The Cost of a New Cold War: Loss of the Fourth Amendment
As the United States and China battle over global influence, some experts and politicians have begun calling the growing tension between the two superpowers a “new Cold War.” [1] American enmity towards the Chinese government has, unfortunately, affected the judgment of the U.S. intelligence community towards American citizens of Chinese descent, who have often been characterized as sympathizers and even spies of the Chinese government. On June 15, 2022, top intelligence officials, in a new Office of the Director of National Intelligence (ODNI) report, acknowledged that they may collect more phone calls from Chinese Americans in order to combat Chinese espionage. [2]

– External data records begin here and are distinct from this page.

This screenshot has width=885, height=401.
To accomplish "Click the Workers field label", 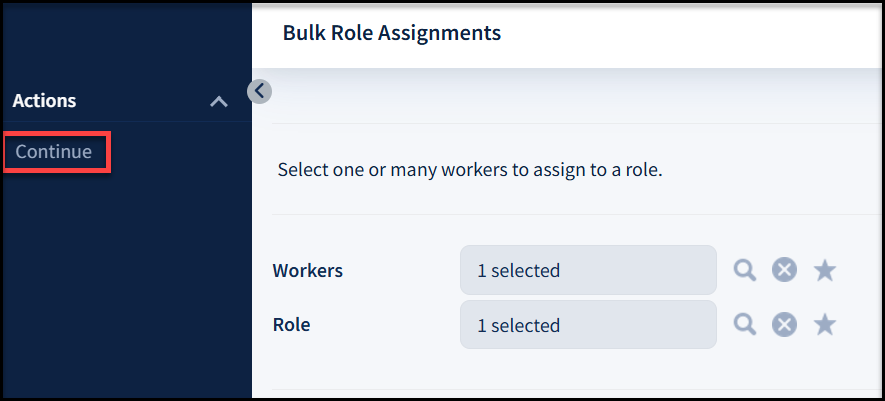I will [x=308, y=270].
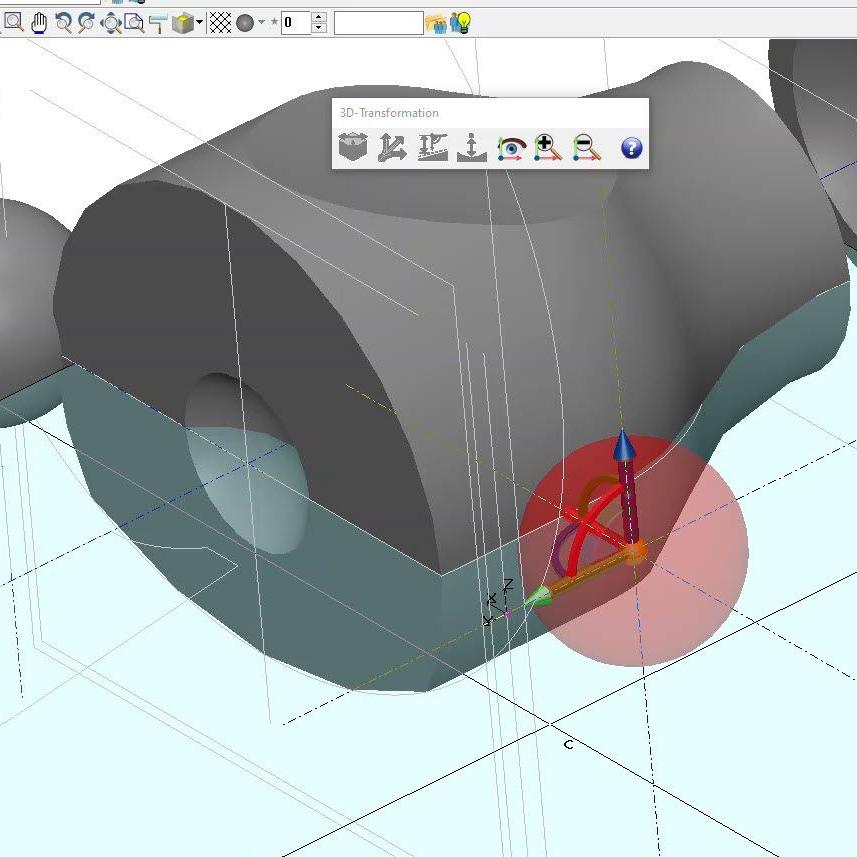Click the blue Z-axis arrow of gizmo
857x857 pixels.
[623, 445]
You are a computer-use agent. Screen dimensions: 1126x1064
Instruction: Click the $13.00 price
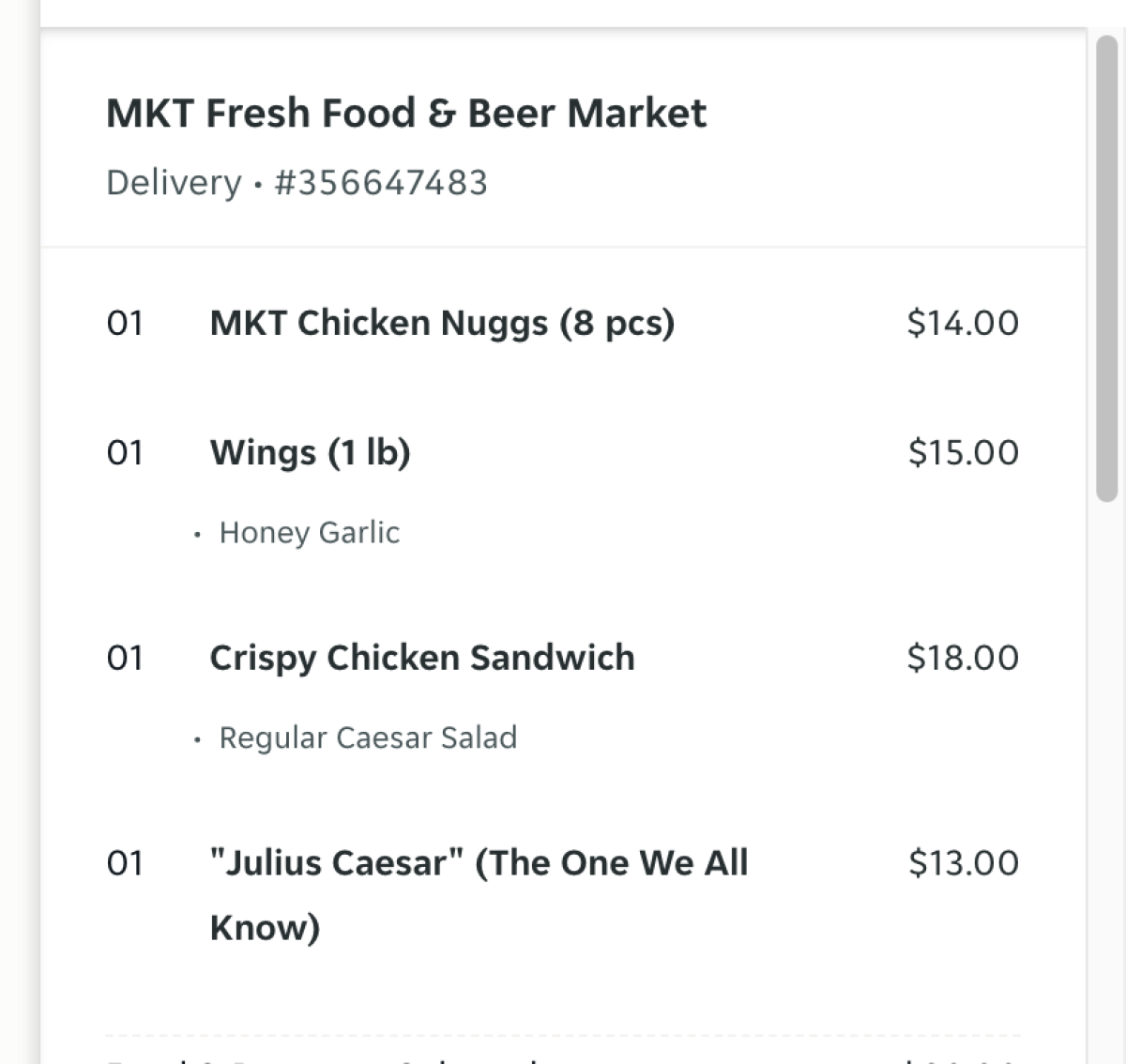(963, 864)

This effort to bolster national security has raised concerns about discriminatory government surveillance. Indeed, the U.S. government shares a long history of limiting the right to privacy in the name of national security—protecting the country from internal subversion, foreign aggression, and terrorism. The Supreme Court has often aligned itself with the executive branch on issues of national security, especially when the country was engaged in a military or political conflict with a foreign nation. From the 1944 case of Korematsu v. United States, where the Court overlooked Fifth Amendment rights by allowing the forced relocation of Japanese Americans, to Dennis v. United States, which suppressed political dissidents’ free speech during the Cold War, the Court had repeatedly failed to uphold individuals’ civil liberties. [3] The nine justices now must wrestle with this renewed challenge: in the recent cases of Carpenter v. United States and Trump v. Hawaii, both decided in 2018, the Court further delineated the line between national security and civil liberties, including access to First and Fourth Amendment rights. With U.S. intelligence agencies claiming to search private communications of Chinese Americans, the Court must protect their rights to privacy, which could very likely rely on the rulings of Carpenter v. United States and Trump v. Hawaii. But while Carpenter should serve as an important precedent, the logic behind Trump ought to be reexamined to avoid the infringement of citizens’ rights by the ambiguous threat of national security.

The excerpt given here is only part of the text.